Proof: First, observe that we can get

$$\left\lvert \alpha + \beta \right\rvert \le 2 \max \left\{ \left\lvert \alpha \right\rvert, \left\lvert \beta \right\rvert \right\}.$$

Applying this inductively, we obtain $$\left\lvert \sum_{i=1}^{2^r} a_i \right\rvert \le 2^r \max_i \left\lvert a_i \right\rvert$$ or zero-padding, $$\sum_{i=1}^{n} a_i \le 2n\max_i \left\lvert a_i \right\rvert.$$ From this, one can obtain

$$\left\lvert \alpha+\beta \right\rvert^n \le \left\lvert \sum_{j=0}^n \binom nj \alpha^j \beta^{n-j} \right\rvert \le 2(n+1) \sum_{j=0}^n \left\lvert \binom nj \right\rvert \left\lvert \alpha \right\rvert^j \left\lvert \beta \right\rvert^{n-j} \le 4(n+1)\left( \left\lvert \alpha \right\rvert+\left\lvert \beta \right\rvert \right)^n.$$

Letting $n \rightarrow \infty$ completes the proof. $\Box$

Next, we prove that

Lemma 5. If $\omega^n=1$ for some $n$, then $\left\lvert \omega \right\rvert = 1$. In particular, on any finite field the only valuation is the trivial one which sends $0$ to $0$ and all elements to $1$.

Proof: Immediate, since $\left\lvert \omega \right\rvert^n = 1$. $\Box$

2. Topological field induced by valuations

Let $k$ be a field.
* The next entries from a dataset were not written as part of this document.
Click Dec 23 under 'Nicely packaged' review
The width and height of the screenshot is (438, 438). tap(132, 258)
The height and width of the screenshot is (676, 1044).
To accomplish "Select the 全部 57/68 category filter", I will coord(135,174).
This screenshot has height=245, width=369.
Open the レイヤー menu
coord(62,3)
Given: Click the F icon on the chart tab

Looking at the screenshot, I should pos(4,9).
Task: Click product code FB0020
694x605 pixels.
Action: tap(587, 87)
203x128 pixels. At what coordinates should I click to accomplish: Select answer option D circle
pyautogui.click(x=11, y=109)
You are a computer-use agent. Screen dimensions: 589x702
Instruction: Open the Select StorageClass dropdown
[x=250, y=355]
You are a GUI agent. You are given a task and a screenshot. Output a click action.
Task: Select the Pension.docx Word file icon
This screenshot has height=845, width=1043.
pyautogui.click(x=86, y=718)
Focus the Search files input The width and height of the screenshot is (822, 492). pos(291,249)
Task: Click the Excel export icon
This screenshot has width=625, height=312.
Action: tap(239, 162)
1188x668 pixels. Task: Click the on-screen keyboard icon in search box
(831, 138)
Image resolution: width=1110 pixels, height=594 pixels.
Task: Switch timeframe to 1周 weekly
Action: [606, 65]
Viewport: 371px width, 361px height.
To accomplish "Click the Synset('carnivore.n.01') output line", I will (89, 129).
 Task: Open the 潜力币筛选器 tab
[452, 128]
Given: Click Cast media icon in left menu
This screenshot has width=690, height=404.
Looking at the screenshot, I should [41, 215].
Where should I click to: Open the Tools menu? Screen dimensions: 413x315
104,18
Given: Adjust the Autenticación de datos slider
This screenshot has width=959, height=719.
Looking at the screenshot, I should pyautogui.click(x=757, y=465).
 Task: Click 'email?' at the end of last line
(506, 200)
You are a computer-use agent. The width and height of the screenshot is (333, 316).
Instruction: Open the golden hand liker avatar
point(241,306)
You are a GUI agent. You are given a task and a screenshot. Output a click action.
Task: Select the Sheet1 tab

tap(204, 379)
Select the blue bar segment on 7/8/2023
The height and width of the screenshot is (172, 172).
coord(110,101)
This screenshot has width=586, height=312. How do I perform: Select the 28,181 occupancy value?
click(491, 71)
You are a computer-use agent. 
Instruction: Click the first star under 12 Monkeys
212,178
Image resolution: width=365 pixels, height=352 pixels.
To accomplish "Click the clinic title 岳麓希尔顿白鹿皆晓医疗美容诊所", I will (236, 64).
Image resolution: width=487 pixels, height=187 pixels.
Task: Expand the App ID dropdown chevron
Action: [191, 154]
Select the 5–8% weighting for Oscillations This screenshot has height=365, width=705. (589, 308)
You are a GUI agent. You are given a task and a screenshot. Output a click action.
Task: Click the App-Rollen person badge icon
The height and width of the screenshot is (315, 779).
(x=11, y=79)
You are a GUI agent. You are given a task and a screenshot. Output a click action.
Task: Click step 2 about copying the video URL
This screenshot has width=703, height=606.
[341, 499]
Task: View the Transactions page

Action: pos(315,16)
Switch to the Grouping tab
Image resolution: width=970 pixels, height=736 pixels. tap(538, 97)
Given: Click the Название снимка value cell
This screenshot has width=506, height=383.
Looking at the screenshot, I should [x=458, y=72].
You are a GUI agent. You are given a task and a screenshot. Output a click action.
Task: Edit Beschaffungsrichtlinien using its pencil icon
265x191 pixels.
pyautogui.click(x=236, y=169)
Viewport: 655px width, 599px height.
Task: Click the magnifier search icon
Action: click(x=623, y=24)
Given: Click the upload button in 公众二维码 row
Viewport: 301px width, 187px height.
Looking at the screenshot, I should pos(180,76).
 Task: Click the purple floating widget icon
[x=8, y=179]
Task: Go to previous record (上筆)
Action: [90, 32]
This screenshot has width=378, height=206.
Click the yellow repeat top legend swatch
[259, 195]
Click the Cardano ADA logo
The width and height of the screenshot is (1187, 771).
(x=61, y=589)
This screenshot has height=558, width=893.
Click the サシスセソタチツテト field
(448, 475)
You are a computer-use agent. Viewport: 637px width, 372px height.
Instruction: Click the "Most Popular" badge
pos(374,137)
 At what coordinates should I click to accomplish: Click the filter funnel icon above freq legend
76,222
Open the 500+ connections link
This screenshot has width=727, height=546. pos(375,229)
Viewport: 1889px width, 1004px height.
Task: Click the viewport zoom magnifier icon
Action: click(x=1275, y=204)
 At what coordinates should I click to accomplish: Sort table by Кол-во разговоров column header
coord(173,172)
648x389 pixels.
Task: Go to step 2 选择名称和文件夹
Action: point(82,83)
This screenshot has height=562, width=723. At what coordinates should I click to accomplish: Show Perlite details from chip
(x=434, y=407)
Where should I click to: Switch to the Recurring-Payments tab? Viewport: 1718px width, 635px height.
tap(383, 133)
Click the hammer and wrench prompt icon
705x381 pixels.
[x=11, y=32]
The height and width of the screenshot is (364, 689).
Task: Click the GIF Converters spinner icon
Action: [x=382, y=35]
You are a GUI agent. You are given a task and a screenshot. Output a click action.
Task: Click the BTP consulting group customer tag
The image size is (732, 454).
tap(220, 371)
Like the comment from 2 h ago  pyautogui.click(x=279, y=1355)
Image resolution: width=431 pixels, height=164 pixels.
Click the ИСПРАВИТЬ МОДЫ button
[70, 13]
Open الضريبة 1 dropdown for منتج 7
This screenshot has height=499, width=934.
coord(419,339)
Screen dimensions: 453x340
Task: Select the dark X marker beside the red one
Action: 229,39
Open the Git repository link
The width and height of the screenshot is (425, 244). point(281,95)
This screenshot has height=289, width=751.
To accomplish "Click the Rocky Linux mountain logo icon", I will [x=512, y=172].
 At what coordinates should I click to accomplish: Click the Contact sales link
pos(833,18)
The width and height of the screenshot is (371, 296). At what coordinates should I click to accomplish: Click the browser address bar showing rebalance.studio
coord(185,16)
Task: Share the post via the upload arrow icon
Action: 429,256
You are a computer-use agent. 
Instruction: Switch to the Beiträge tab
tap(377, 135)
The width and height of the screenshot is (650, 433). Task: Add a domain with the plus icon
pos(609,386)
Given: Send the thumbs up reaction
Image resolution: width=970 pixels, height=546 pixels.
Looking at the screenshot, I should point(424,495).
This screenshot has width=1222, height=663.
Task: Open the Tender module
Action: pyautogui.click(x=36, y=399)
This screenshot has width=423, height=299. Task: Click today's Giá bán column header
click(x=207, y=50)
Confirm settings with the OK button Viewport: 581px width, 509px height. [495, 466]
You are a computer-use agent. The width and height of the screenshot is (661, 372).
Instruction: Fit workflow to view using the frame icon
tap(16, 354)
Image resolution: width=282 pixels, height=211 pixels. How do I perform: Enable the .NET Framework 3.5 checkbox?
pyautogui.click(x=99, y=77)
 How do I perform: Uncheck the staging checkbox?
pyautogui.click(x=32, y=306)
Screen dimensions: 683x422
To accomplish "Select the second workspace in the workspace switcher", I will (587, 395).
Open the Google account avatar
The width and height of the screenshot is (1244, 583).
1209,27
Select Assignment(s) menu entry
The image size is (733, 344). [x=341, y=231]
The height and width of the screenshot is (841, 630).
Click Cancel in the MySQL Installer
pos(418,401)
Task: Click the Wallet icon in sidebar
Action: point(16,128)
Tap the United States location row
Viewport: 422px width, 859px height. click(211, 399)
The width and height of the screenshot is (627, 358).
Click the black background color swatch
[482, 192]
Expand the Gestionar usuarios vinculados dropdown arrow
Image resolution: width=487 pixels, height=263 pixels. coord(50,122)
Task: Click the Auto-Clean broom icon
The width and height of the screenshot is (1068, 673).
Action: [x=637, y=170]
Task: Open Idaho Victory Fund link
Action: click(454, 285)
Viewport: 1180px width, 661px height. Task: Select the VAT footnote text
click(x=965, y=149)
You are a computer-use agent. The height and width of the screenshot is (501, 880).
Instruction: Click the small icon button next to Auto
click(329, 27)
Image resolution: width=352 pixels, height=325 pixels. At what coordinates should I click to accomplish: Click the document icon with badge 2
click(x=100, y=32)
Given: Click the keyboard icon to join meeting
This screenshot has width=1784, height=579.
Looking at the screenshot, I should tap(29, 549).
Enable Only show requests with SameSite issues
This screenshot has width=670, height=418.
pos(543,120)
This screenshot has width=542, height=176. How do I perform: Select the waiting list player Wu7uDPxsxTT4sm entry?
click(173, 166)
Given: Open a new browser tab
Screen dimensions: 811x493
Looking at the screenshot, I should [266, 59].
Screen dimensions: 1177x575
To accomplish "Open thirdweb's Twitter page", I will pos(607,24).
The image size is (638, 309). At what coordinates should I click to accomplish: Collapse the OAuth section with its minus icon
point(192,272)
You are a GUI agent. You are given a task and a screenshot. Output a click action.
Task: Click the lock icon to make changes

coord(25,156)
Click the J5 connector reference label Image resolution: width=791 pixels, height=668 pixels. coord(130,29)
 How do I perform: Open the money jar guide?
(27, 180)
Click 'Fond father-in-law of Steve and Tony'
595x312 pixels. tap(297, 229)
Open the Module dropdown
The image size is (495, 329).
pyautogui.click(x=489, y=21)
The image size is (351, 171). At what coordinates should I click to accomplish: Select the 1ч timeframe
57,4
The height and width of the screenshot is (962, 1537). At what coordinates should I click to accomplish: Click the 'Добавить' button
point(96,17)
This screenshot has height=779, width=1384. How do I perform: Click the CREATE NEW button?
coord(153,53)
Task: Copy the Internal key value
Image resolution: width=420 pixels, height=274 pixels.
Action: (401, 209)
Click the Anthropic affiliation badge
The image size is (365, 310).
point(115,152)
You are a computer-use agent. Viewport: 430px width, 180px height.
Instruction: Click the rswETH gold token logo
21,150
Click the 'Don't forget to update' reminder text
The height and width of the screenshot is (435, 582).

Given a valuation on it, we can define a basis of open sets $$\left\{ \alpha \mid \left\lvert \alpha - a \right\rvert < d \right\}$$ across all $a \in K$, $d \in \mathbb R_{> 0}$. One can check that the same valuation gives rise to the same topological spaces, so it is fine to assume $C = 2$ as discussed earlier; thus, in fact we can make $k$ into a metric space, with the valuation as the metric.

In what follows, we’ll always assume our valuation satisfies the triangle inequality. Then:

Lemma 6. Let $k$ be a field with a valuation. Viewing $k$ as a metric space, it is in fact a topological field, meaning addition and multiplication are continuous.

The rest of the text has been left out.